Goal 1:
Substitute "legislators" for "lawmakers" and write out the interview again, beginning at the words "PORTER:  And we" and stopping after "do you think?".
Goal 2:
In the interview, by about how much are retail sales said to be off year over year?

Passage:
* * * * * * *
CROSS: Well, we’ve seen a decline in consumer credit demand for the first time ever over the last several quarters. A lot of that is due to people, to consumption patterns, the fact that retail sales are off by about 10 percent year over year plays a very important part in how much people are borrowing or paying for their purchases with credit cards. But another factor in that is the supply of credit that’s been made available to consumers. It’s been an extremely aggressive move on the part of credit card issuers to cut lines of credits, to cancel cards outright, to basically stop marketing new credit to existing consumers and potentially new consumers as well. So the role of credit, as I think I mentioned before, over the next couple of years, is one of the things that holds back the consumer recovery, particularly as long as the banks remain reluctant to lend and continue to impose higher fees on consumers. I think that pullback in consumer credit demand remains very much in place, at least over the next year.

PORTER:  And we have a lot of activity in the U.S. Congress right now too about credit and certain restraints. Would you all care to comment on that? There has been a lot of criticism from lawmakers across the United States about how banks and lending companies have marketed to consumers. Is that going to change the long-range picture, do you think?

CROSS: I have a more cynical view of the future of that. As long as banks are allowed to do the kind of lending that they’ve been doing — and they will always find ways around the regulation. We still have not established any kind of specific new regulatory principles anyway, so we don’t know what the future regulatory environment will look like for banks and credit card companies. I think we, hopefully, have learned a lesson about supplying credit to people who were not capable of handling it. But that does require that we then pay a price by seeing consumer spending sag a little bit more as well.
* * * * * * *
Source material:

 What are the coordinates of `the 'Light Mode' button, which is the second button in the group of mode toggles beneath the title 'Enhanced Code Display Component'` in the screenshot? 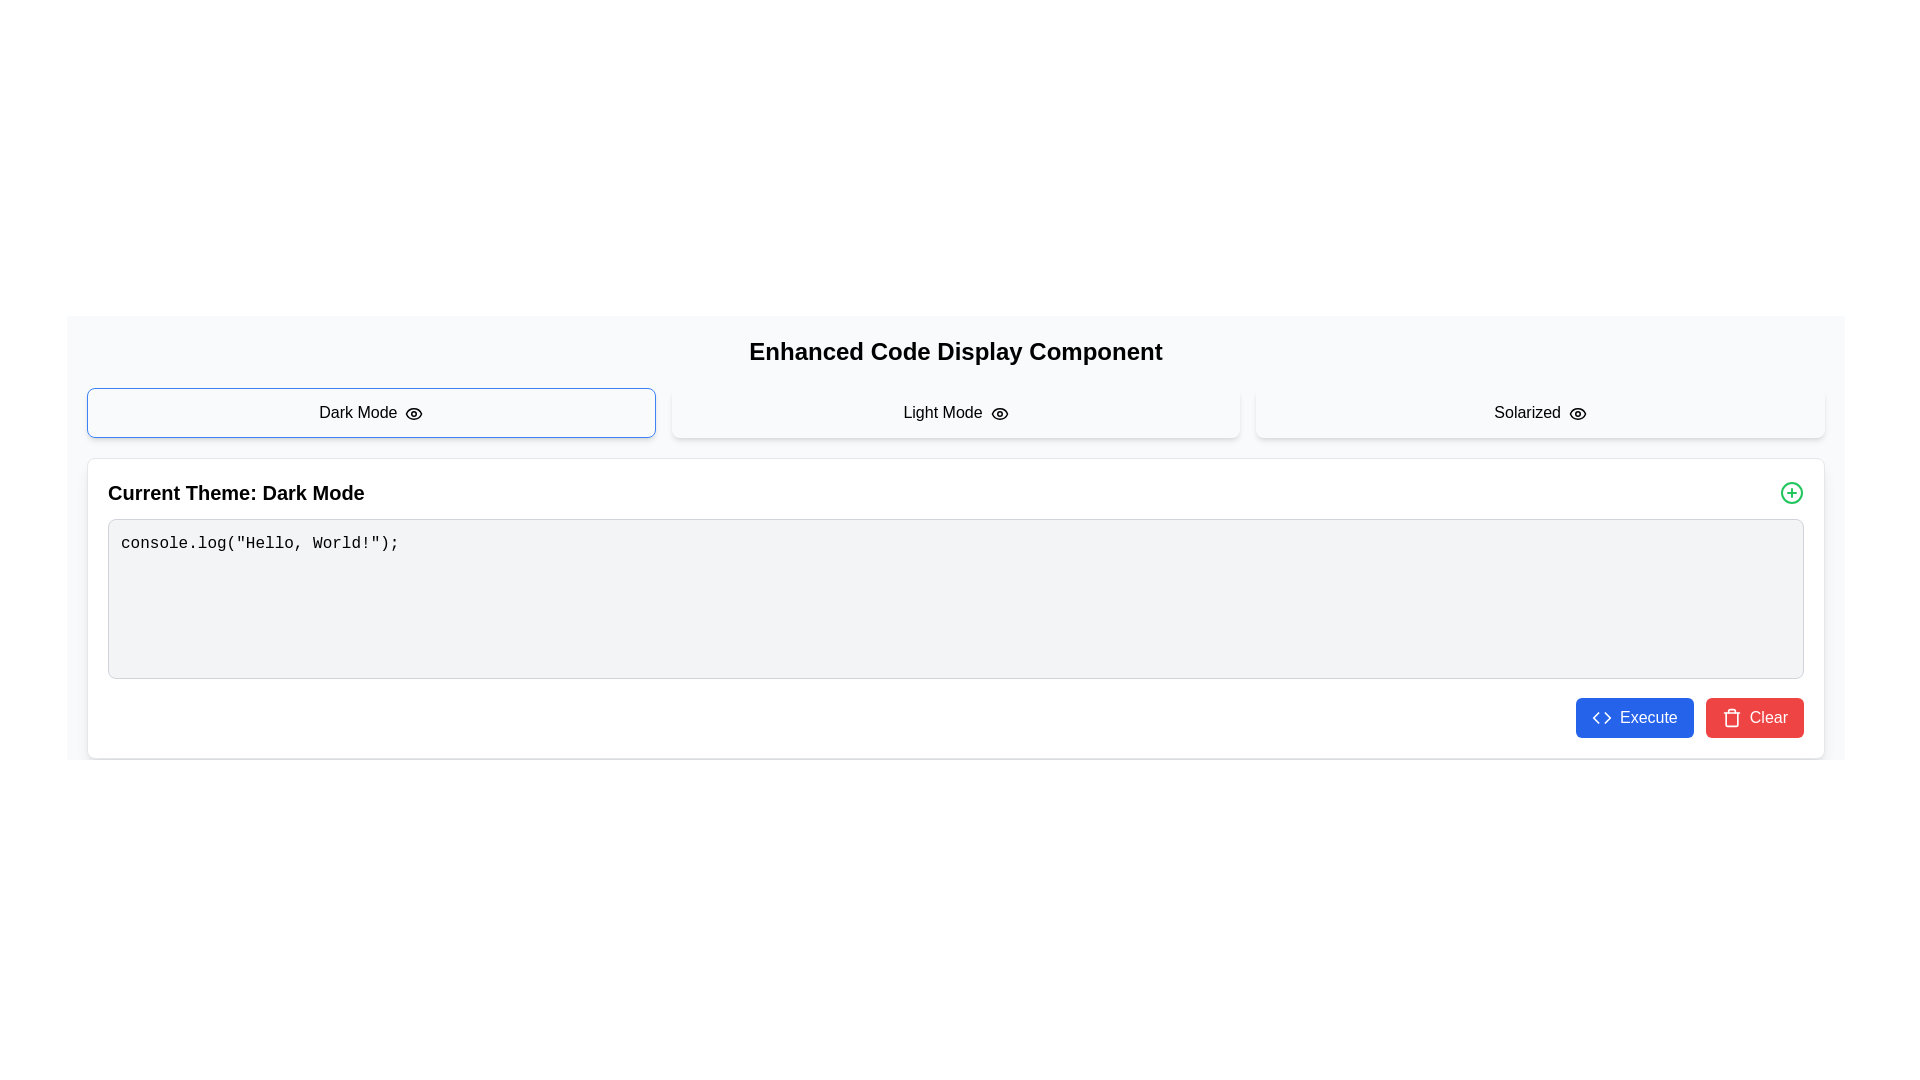 It's located at (954, 411).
* * * * * * *
Correct response 1:
PORTER:  And we have a lot of activity in the U.S. Congress right now too about credit and certain restraints. Would you all care to comment on that? There has been a lot of criticism from legislators across the United States about how banks and lending companies have marketed to consumers. Is that going to change the long-range picture, do you think?

Correct response 2:
About 10 percent.